青焔会報 2003年12月号  
   
九条  
米山郁生
 
   
  十二月六日昼頃から身体が苦しく、息が出来ない様な状態が続く。胸が圧迫される。七日午前四時頃眠りにつく。寝苦しい。普段は五秒から十秒程もあれば深い眠りにつくのだが……苦しい……ニトロを飲むべく胸のポケットに入っている薬のケースを取り出す。テーブルの上に様々な薬をぶちゃける。一瞬驚いた。これは何だ!中から半分こげた様に黒くなったバッタが二匹、転げ出た。手足が千切れ死んでいる。なぜという驚きと、可哀想にという感情と、埋葬しなければという思いが交錯し、心臓が高鳴った。苦しい……右手で胸を押さえる……眼が覚めた。あぁ夢か。奇妙な夢だと思いつつ夢の前後を想い起こそうとした。誰かが亡くなったのだろうか、という想いが閃いた。過去にも一昼夜身体が苦しくて転げ廻った後に、親しくしていた青年が自ら命を断った事が二度あった。又夢の中で友人の家が燃えていた。息苦しくなり心配で電話をした。実際火事の最中であった。友人が夜、車で帰る。三十分程して気になり携帯に電話する。右前方で事故があるから気を付ける様にと……話をしている内に右前方で車四台程の事故に遭遇した。なぜか……六時、眠れないままテレビをつける。ニュースが流れていた。日本人の外交官二人が射殺された……

 平和の為に命をかけて働いた二人の外交官。葬列の日、家族の方々の外交官の家族であるという宿命を必死に耐えている姿が痛ましい。

 首相が国会で自衛隊派遣の正当性を訴えた。日本の憲法に"われらは、いづれの国家も、自国のことのみに専念して他国を無視してはならないのであって、政治道徳の法則は、普遍的なものであり、この法則に従ふことは、自国の主権を維持し、他国と対等関係に立たうとする各国の責務であると信ずる。日本国民は、国家の名誉にかけ、全力をあげてこの崇高な理想と目的を達成することを誓ふ。"とあるではないかと主張。しかしその前の文章に"― 略 ―政府の行為によって再び戦争の惨禍が起こることのないやうにすることを決意し、― 略 ―平和を愛する諸国民の公正と信義に信頼して、われらの安全と生存を保持しようと決意した。われらは、平和を維持し、専制と隷従、圧迫と偏狭を地上から永遠に除去しようと努めてゐる国際社会において、名誉ある地位を占めたいと思ふ。われらは、全世界の国民が、ひとしく恐怖と欠乏から免かれ、平和のうちに生存する権利を有することを確認する。"とある。その後に小泉首相の主張する文が続くのだ。そして第九条には戦争の放棄と軍備及び交戦権の否認を定めてある。アメリカにさえ、その九条を世界に広めようとして運動している人達が居るのだ。自分の都合の良い部分だけを抜き取り主張する心に、公明正大な精神は無い。

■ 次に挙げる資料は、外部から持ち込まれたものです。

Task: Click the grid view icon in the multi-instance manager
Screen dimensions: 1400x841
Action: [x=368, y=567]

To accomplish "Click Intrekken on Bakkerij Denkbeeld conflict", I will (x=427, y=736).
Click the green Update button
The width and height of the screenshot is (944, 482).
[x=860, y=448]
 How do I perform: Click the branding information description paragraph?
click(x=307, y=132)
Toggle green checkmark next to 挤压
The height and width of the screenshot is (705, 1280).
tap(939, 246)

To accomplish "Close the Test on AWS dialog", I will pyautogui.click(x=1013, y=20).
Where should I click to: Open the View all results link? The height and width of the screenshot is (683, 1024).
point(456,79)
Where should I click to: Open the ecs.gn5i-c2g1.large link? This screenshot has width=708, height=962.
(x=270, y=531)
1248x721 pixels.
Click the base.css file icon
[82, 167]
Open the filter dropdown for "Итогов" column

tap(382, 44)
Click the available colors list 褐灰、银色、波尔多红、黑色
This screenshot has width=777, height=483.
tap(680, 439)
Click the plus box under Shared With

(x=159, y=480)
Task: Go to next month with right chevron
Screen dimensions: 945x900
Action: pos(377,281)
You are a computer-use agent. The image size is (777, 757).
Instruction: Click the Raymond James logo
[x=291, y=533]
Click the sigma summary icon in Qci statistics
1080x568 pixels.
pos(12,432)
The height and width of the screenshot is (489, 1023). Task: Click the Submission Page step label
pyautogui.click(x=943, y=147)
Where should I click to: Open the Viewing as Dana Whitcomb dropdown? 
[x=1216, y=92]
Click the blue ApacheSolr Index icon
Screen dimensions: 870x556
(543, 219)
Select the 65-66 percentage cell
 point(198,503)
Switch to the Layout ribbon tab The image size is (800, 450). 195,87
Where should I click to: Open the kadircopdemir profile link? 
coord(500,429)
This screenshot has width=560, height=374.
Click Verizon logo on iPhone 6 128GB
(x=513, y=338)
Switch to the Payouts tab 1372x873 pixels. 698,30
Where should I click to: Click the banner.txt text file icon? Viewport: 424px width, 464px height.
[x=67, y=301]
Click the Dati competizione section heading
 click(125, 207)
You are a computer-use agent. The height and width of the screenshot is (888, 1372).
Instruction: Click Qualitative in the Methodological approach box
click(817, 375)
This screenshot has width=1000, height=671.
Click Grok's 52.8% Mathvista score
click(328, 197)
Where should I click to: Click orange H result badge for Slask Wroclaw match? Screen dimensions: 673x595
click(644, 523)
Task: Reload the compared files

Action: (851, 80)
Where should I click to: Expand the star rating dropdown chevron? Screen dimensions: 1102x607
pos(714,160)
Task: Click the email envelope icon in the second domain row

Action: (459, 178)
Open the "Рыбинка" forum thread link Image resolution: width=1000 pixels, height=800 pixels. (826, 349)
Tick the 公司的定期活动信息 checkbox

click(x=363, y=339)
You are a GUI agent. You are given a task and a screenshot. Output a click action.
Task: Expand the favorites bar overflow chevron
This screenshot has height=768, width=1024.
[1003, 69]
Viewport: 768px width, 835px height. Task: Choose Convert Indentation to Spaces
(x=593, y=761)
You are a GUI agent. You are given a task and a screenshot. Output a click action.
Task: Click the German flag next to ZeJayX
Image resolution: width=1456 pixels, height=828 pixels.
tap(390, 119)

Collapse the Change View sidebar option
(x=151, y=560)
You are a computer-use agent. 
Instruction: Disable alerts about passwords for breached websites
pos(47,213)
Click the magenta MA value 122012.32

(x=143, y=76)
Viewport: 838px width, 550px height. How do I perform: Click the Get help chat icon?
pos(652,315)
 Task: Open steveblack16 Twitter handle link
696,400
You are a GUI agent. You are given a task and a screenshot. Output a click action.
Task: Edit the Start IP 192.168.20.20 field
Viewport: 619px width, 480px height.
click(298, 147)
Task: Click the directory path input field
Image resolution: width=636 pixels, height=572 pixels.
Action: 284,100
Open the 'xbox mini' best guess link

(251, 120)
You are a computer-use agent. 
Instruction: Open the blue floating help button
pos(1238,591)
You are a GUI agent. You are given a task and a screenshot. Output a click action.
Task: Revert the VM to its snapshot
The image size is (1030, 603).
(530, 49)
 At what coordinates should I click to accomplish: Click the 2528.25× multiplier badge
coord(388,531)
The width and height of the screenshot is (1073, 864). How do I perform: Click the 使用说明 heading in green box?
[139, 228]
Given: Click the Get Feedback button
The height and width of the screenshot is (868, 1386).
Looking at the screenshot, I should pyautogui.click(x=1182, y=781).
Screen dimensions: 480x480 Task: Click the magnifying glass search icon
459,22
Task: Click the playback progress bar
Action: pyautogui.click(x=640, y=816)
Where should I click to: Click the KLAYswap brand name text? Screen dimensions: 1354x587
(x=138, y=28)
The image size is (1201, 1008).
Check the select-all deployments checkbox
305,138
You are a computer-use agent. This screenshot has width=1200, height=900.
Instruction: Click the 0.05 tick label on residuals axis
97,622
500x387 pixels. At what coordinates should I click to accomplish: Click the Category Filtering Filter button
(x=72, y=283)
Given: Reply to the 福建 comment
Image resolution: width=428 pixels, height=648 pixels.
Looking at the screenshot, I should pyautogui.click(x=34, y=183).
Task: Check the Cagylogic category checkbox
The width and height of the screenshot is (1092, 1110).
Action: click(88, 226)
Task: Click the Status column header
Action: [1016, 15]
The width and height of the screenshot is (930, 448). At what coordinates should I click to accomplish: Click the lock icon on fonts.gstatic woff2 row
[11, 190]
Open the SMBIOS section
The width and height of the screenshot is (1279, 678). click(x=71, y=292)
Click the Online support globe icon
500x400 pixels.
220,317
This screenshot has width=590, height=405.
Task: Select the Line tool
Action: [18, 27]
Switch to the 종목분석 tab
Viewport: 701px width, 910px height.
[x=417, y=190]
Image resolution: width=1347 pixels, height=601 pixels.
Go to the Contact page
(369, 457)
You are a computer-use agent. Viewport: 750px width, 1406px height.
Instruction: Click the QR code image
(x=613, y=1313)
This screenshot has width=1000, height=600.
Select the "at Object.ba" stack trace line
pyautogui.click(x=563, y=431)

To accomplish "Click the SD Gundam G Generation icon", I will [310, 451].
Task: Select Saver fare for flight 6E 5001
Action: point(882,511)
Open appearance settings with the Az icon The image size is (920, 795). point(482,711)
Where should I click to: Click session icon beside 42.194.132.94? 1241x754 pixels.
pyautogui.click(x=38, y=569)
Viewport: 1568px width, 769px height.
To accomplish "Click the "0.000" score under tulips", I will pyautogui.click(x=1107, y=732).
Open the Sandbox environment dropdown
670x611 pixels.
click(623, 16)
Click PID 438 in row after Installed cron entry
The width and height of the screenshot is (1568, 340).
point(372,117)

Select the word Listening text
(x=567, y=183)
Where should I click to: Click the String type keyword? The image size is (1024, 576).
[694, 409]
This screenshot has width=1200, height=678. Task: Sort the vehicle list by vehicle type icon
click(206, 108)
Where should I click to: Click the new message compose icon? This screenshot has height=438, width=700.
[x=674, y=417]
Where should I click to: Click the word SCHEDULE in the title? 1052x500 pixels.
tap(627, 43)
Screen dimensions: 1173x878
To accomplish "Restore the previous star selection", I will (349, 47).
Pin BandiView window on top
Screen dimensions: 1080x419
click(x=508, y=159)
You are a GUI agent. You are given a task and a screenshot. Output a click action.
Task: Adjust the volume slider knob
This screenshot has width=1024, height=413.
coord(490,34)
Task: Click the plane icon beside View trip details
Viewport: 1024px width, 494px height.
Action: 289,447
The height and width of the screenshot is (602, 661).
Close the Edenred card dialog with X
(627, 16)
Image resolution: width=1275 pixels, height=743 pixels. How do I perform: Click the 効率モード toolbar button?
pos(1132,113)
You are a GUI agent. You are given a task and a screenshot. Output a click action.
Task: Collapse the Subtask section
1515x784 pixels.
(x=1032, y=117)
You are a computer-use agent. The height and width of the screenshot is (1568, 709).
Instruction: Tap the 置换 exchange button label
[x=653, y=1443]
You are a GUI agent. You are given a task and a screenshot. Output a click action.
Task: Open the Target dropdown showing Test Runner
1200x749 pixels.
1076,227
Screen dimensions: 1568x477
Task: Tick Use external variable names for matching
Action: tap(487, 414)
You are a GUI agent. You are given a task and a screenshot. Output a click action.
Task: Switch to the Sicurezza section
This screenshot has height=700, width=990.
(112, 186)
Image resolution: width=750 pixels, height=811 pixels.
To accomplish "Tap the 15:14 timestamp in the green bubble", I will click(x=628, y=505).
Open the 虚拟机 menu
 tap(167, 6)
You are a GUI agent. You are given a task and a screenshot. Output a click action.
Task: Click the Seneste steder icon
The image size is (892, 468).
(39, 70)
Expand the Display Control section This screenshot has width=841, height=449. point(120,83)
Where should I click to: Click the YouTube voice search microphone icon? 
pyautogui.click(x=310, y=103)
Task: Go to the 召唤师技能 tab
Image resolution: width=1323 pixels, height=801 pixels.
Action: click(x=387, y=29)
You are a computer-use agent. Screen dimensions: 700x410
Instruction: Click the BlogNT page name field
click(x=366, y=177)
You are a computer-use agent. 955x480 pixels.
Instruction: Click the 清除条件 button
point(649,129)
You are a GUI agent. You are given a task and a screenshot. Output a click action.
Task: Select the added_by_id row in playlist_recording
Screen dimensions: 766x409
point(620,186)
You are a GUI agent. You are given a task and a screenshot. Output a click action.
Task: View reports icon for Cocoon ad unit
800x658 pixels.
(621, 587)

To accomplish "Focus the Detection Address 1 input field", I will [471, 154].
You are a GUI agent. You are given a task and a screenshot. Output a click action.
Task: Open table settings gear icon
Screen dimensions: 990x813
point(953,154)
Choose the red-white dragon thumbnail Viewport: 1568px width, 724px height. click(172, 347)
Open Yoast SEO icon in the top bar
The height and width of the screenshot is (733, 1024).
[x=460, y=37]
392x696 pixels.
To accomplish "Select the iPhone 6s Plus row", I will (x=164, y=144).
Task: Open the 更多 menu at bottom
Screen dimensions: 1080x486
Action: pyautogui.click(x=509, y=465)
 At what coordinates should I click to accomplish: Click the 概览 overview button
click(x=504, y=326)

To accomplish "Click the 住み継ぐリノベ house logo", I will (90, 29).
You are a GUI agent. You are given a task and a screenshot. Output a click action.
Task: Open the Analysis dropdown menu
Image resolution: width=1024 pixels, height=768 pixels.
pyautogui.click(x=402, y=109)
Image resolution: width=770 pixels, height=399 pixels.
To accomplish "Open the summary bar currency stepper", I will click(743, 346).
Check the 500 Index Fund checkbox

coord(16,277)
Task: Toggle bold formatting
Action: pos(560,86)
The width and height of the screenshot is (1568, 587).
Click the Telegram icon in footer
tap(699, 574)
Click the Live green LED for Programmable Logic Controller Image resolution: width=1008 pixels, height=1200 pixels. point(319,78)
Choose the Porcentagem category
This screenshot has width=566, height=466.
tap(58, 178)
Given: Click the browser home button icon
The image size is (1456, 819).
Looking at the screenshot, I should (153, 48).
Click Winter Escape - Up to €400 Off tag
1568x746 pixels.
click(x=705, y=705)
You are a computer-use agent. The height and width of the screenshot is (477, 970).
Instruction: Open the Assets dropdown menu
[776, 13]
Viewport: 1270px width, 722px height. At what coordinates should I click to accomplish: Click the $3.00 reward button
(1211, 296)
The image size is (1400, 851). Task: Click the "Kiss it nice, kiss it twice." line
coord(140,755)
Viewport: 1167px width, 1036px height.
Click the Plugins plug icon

 小泉首相がブッシュ大統領と対面した時、ブッシュ氏は右手を差し出した。小泉首相は両手でこれを握りしめ、ブッシュ氏の左手は小泉首相の背中を抱いて、左肩に廻し何度も肩をたたいていた。これは一国の代表の対等の挨拶ではない。小泉首相の米国追従の姿勢があまりにも如実に現れている。同様の形を自分が試してみれば明解だ。その結果自衛隊を出します。無償援助もします。債券放棄もします。しめて一兆三〇〇〇億円。小泉首相を支持した人達がこれを分担するとしたら、それでも小泉首相を支持するのか。

 小牧空港で自衛隊員を前に"皆さんの姿を見て最も誇りに感じているのは、ご家族ではないかと思います"この言葉は事の重大な責任を家族の情にすり替えている。瞬間の間合いだったが、テレビで"死をおそれず時に死を望む。いい言葉だ"と語っていた。後に"ラストサムライ"のポスターがあったが、映画の感想だったのかも知れない。しかし時が時。一人一人の国民を大切にする。そうした思想は持ち合わせてはいまい。

 米軍は湾岸戦争でも使用し、自然を破壊した劣化ウラン弾を使用している。残留放射能は一〇〇年たっても減らず、風に散り水に溶けて広がるという。日本は自衛隊の武器使用基準を"訓令"で定めた。初めて戦場に出た人間が危機に直面した場合、総ゆる条件をクリアして訓令通りに行動出来る事はあるまい。日本を戦争に駆り立ててゆく小泉首相、石破防衛庁長官、川口外相らの硬直、能面化した顔が、心から和む時はあるのか。